Stroman started for the Blue Devils (19-16, 4-11) and pitched brilliantly. The sophomore righty gave Duke seven quality innings at a brisk pace, allowing only one run and six hits while surrendering only one walk. He also tallied a season-high nine strikeouts.

“I wanted to attack the hitters and be aggressive,” Stroman said. “Sometimes I have a tendency to be too cute, too fine with my pitches. [I wanted] to really just go out there and attack the strike zone and be efficient.”

Will Piwnica-Worms led off the second with a double and came around to score the game’s first run on a David Perkins groundout.
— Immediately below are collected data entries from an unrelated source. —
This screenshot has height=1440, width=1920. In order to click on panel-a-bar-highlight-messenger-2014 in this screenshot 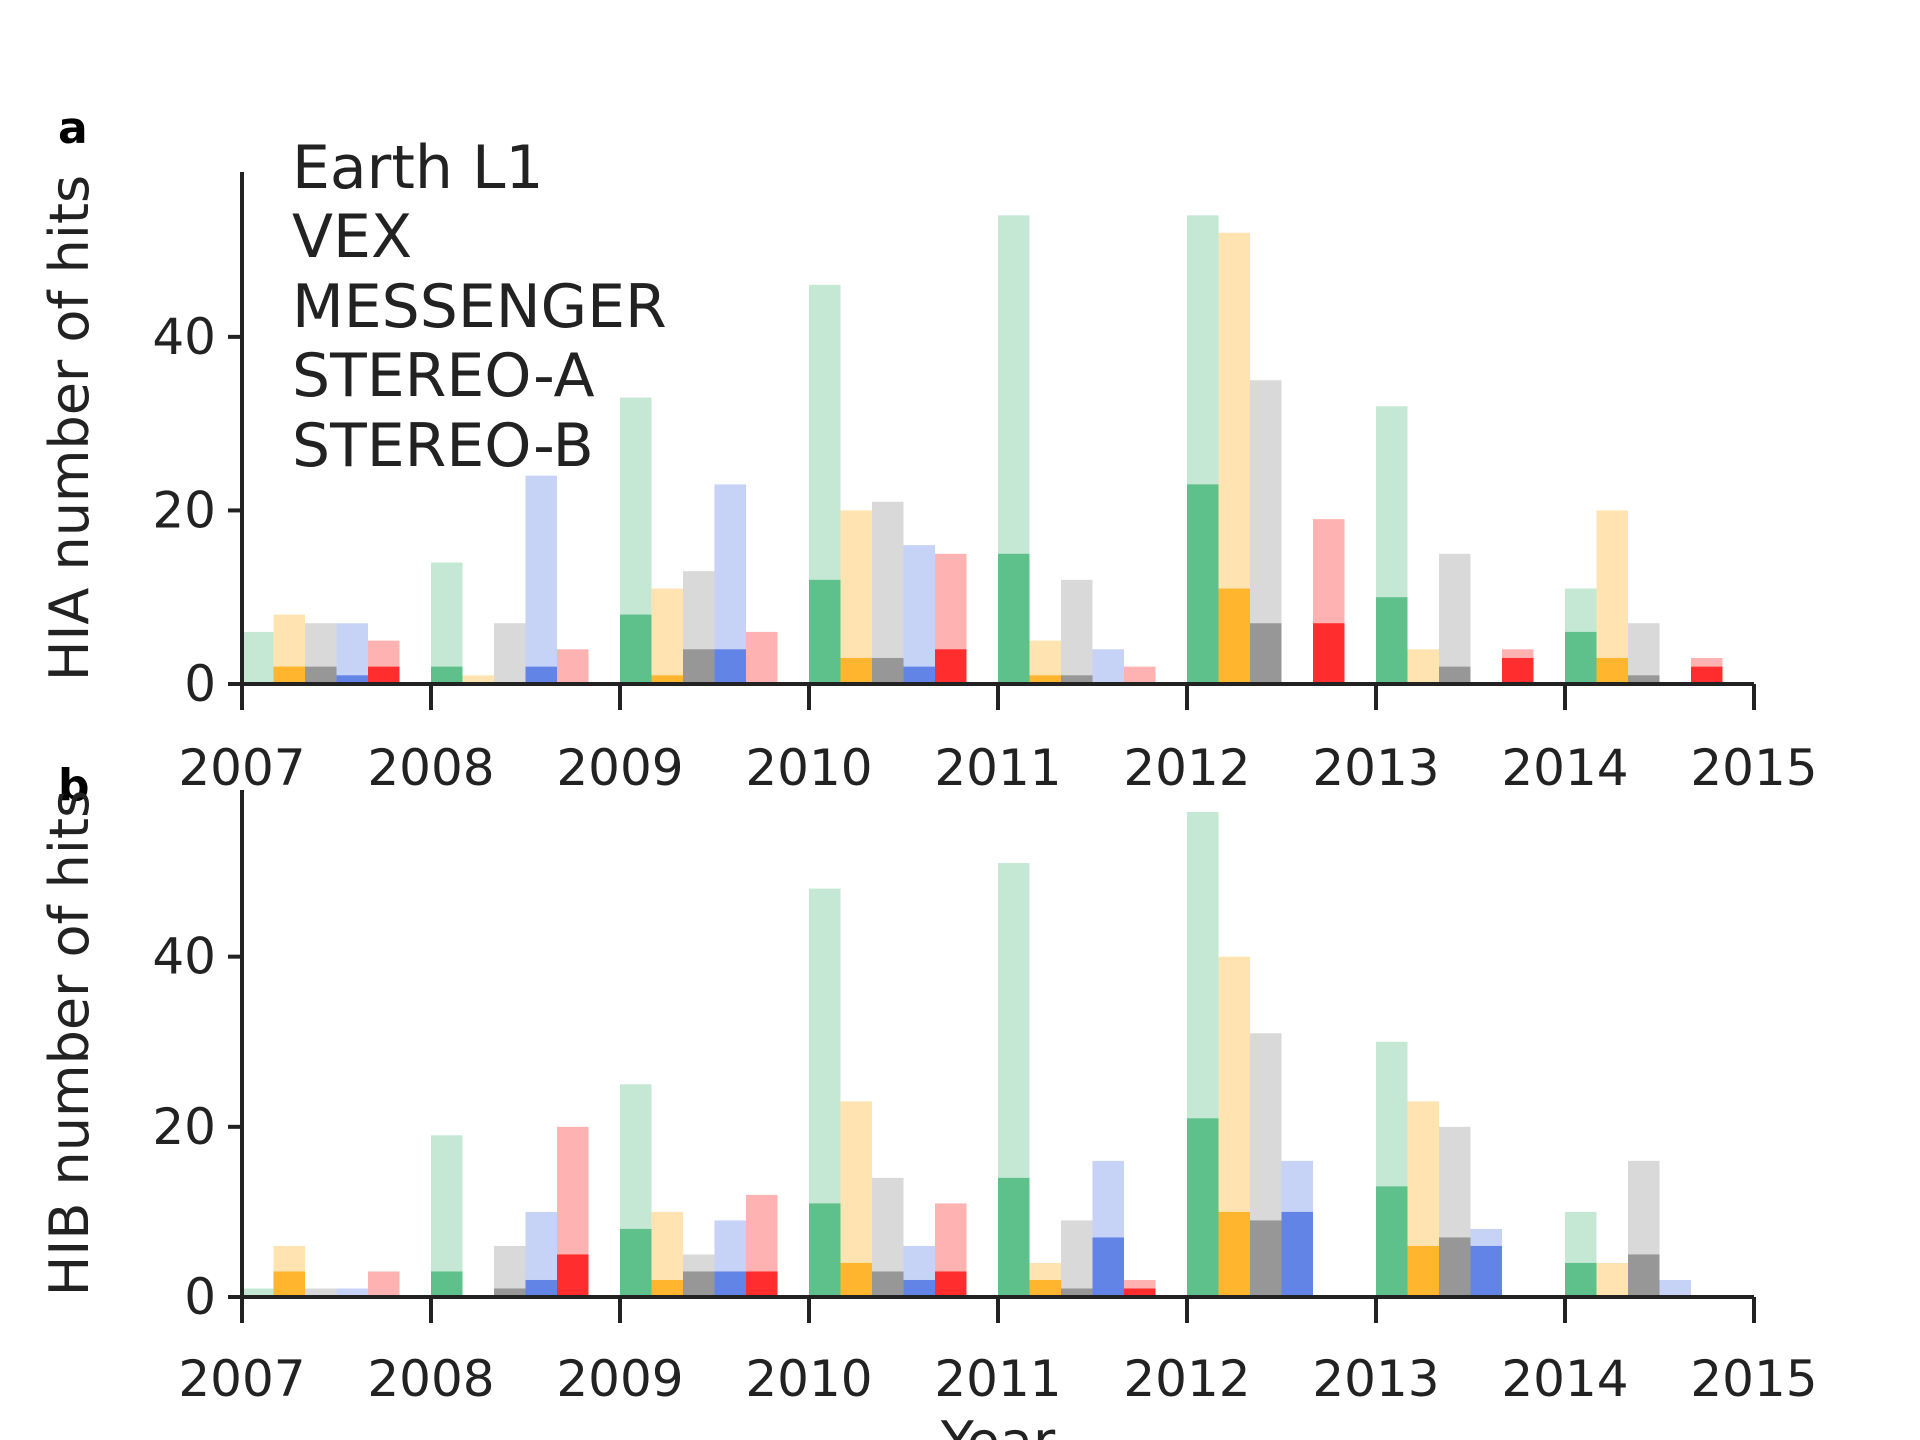, I will do `click(1644, 680)`.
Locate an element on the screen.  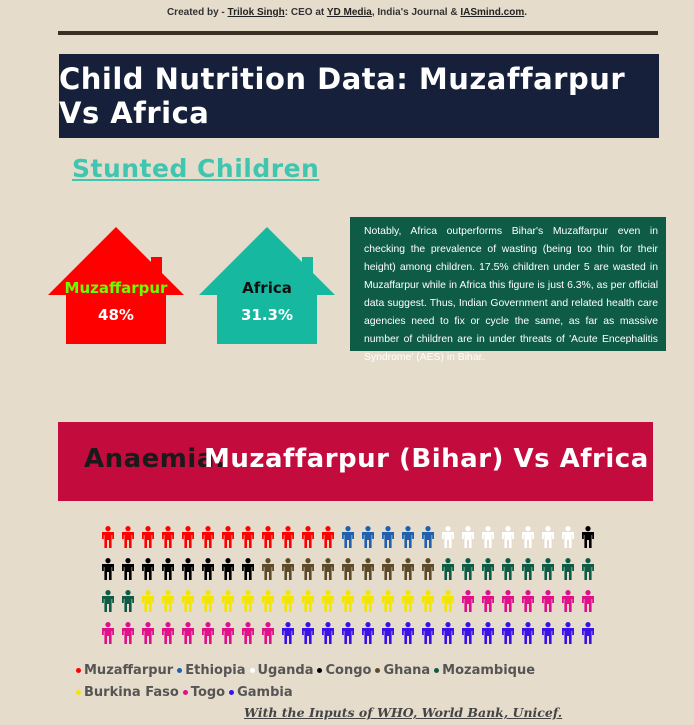
legend-item-uganda: Uganda is located at coordinates (281, 671).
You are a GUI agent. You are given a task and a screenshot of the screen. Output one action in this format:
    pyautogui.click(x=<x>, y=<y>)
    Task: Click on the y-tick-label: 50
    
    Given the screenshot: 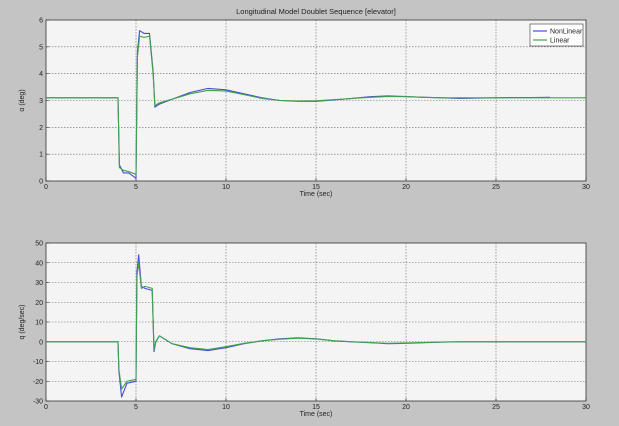 What is the action you would take?
    pyautogui.click(x=39, y=244)
    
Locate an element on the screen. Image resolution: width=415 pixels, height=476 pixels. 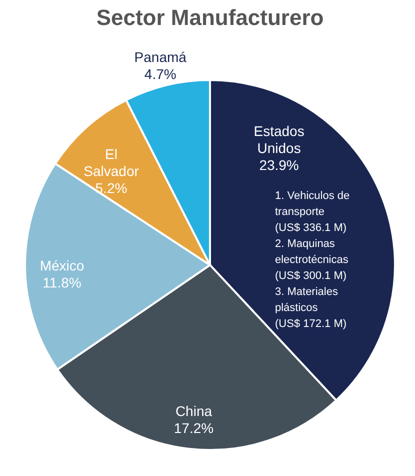
slice-label: Estados Unidos is located at coordinates (279, 139).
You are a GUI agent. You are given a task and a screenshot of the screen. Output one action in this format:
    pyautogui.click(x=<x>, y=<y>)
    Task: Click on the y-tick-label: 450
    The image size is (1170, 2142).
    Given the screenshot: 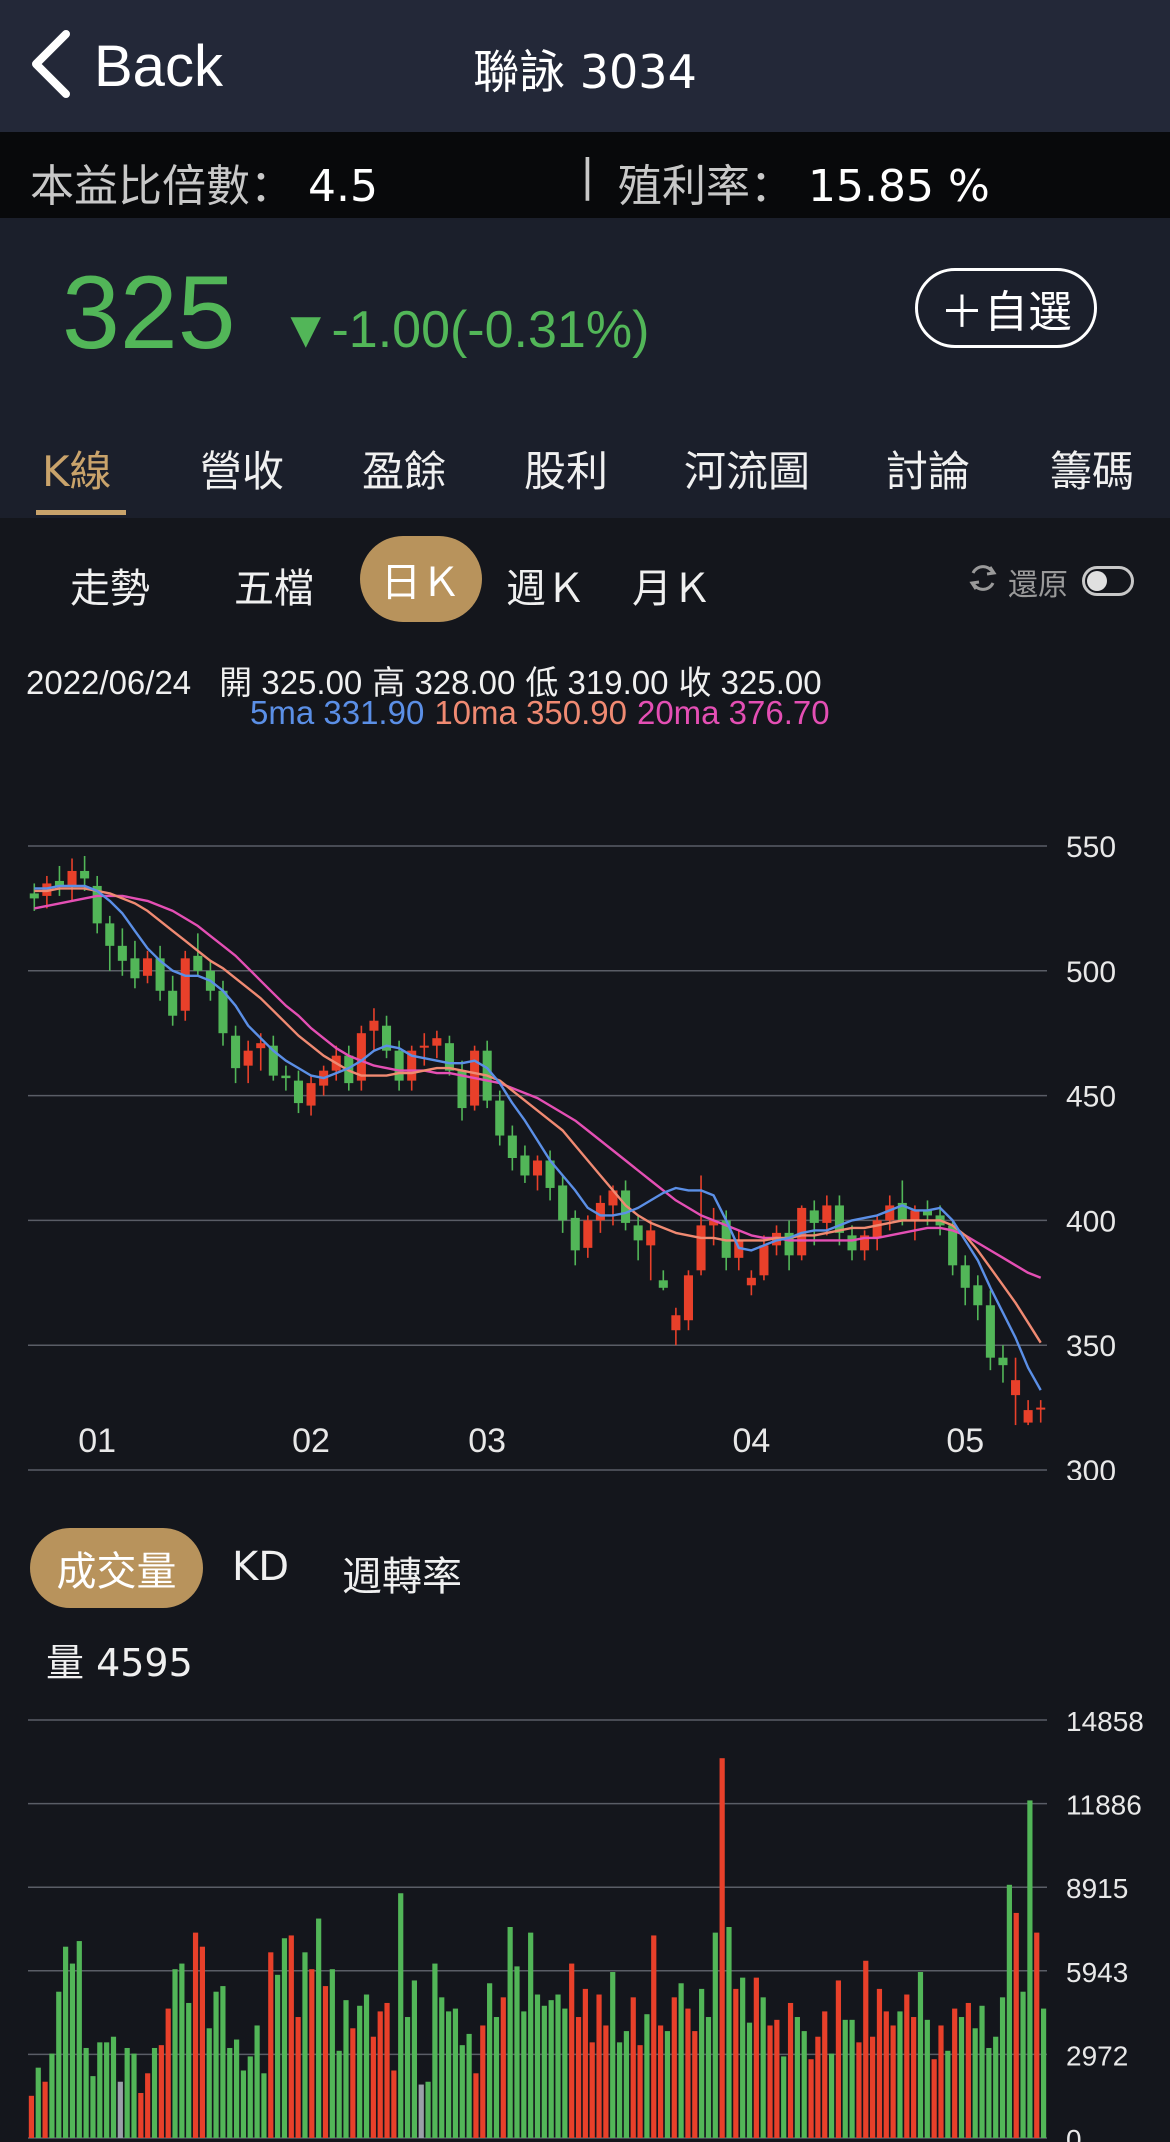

Missed opportunities characterized Duke’s offense afterward—the team stranded a man on second in the fifth inning and left the bases loaded in both the sixth and seventh.

Stroman managed to stay out of trouble until the seventh inning. He struck out two hitters after giving up a double led in his final frame, with an ensuing RBI single proving to be the only blemish on his day. A Perkins error on the play extended the inning, but Stroman ended the threat and his day with his final strikeout.

Perkins immediately redeemed himself, however, recapturing the lead in the bottom of the seventh with his first career home run—a towering fly ball down the left field line that eeked past the foul pole and barely cleared the 32-foot Blue Monster. The homer sparked a rally that resulted in two more runs from Duke.

“It felt good off the bat,” Perkins said. “We were in a tough spot and I was just trying to do my job—see the ball and hit it.”

Drew Van Orden started the eighth, but gave up three quick hits and lasted only a third of an inning. Eric Pfisterer replaced him but his season-long control problems continued. Back-to back walks forced in a run, before a bases loaded, two-out strikeout ended the inning with the Blue Devils clinging to a one-run lead.

Pfisterer issued another walk in the ninth before Ben Grisz relieved him. Grisz promptly gave up two singles to tie the game before inducing an inning-ending double play.

David Putnam escaped a jam in the 10th but Boston College finally broke through with a two-run single with two outs in the 11th. Duke went down in order to end the game.

“We’re looking for answers on that pitching staff right now,” McNally said.

Duke used 16 hits to mash their way to a 10-6 win in the opener on Friday but blew an early lead Saturday and lost 5-3 to even up the series. Sunday’s defeat gave the Blue Devils their fourth straight series loss in conference play.